As medidas de contenção do novo coronavírus, como a suspensão de aulas e a exigência de que famílias fiquem em casa, têm deixado muitas mulheres ainda mais sobrecarregadas. Para aquelas que estão em regime de home office, como é o caso das professoras que precisam adequar seus planejamentos para realizar ensino à distância, equilibrar o trabalho remunerado com as milhares de tarefas domésticas, contando com pouca ou nenhuma ajuda de companheiros e outros membros da família, tem sido uma tarefa bastante árdua.
Há ainda a situação das mais de 11 milhões de famílias no Brasil compostas por mães solo (IBGE 2015), que podem não ter com quem compartilhar o trabalho dentro de casa. Muitas contam com o apoio de parentes, entre eles pessoas mais velhas, com quem não podem contar no momento atual – pessoas idosas fazem parte do grupo de risco da COVID-19 e as autoridades recomendam que elas não se encontrem com pessoas mais novas para evitar contaminação.
Além das desigualdade de gênero no que se refere ao trabalho doméstico não remunerado, a Justiça Estadual do Rio de Janeiro, no final do mês de março, já havia registrado um aumento de 50% nos casos de violência doméstica nos dias anteriores, em que muitas pessoas passaram a adotar o confinamento.
A preocupação com as vítimas de violência doméstica durante o período de distanciamento social e quarentena não é só brasileira, mas global. A OMS (Organização Mundial da Saúde) estima que uma a cada três mulheres no mundo sofrem violência física ou sexual, na maioria das vezes perpetrada por um parceiro íntimo. Para essas mulheres, ficar em casa para conter a disseminação do vírus significa estar trancada com seu agressor.
Se, como já explicitado, a grande maioria das professoras de educação básica são mulheres, as informações sobre desigualdade e violência de gênero precisam ser consideradas pelos sistemas em suas propostas para a educação escolar em tempos de pandemia.

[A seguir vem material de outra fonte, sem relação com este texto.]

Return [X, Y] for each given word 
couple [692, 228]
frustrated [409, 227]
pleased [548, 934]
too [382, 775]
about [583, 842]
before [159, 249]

O retorno às atividades presenciais será bastante desafiante após o período de isolamento. Nós, profissionais da educação precisamos estar preparadas para repor aulas, rever conteúdos, buscar estudantes que eventualmente desistiram de estudar por causa do período de suspensão das aulas presenciais (isso é muito comum no caso da EJA, por exemplo), fazer reforço junto aos estudantes que mais precisam, enfim, retomar os processos de ensino-aprendizagem depois de um período tão dramático de pandemia COVID-19.

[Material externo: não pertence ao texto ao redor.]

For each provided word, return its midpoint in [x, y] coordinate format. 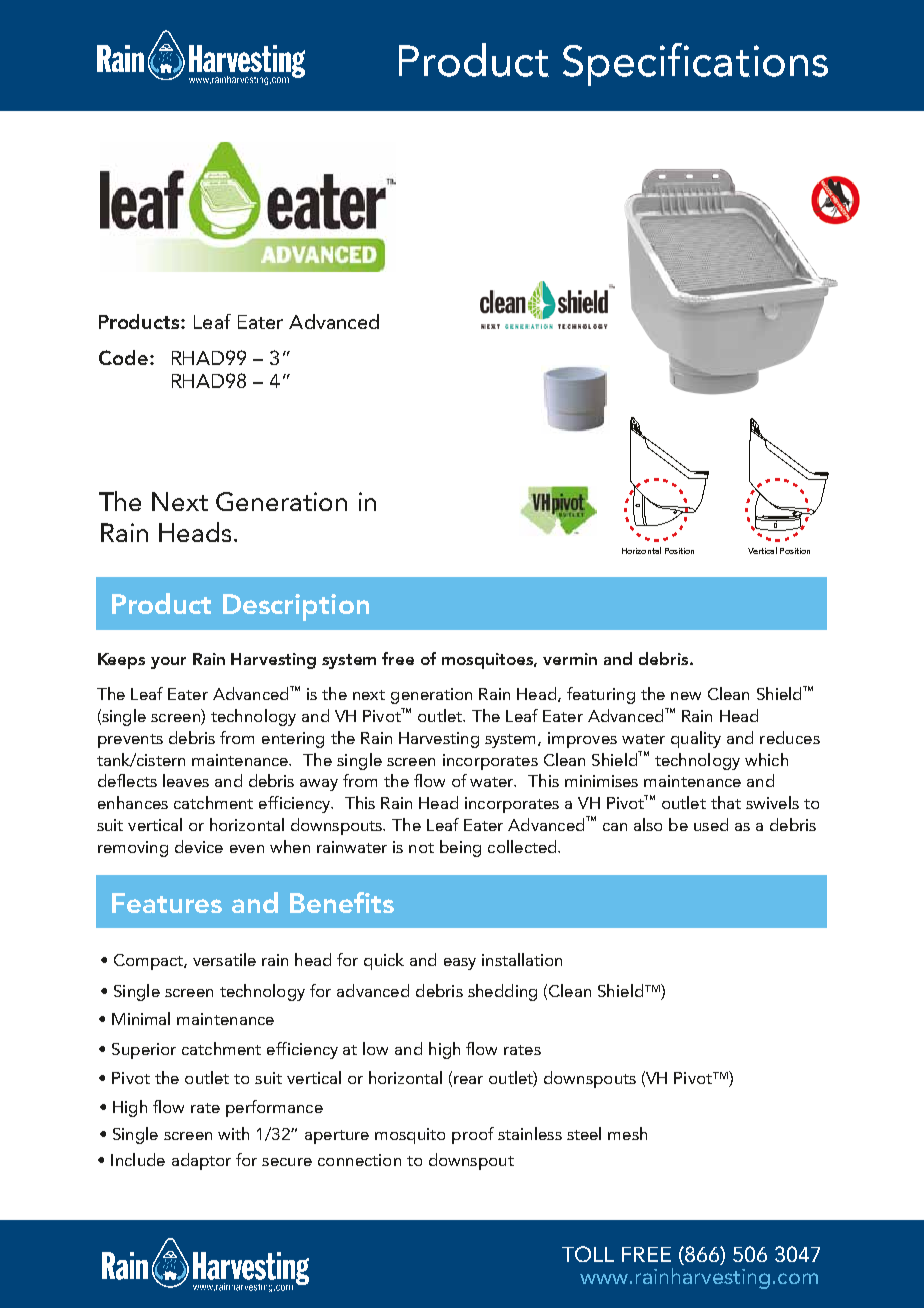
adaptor [201, 1161]
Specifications [695, 64]
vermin [570, 659]
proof [473, 1135]
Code [123, 357]
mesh [627, 1133]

Para que isso ocorra da melhor maneira possível a agenda da valorização das/os professoras/es precisa ser assumida urgentemente pelos sistemas de ensino neste momento de pandemia. É dever do estado garantir participação efetiva das professoras nos debates para impactar a elaboração das propostas educacionais durante a suspensão das aulas, formação continuada, condições de trabalho, salário digno e carreira. Tudo isso como parte do que se entende por qualidade na educação.
Claudia Bandeira, pedagoga, mestre em Educação pela PUC São Paulo e assessora da Iniciativa De Olho nos Planos pela organização Ação Educativa. Compõe o Comitê Diretivo da Campanha Nacional pelo Direito à Educação e atua na área da educação principalmente com políticas públicas educacionais, educação popular, direito à educação de pessoas privadas de liberdade, desigualdades e diversidades na educação.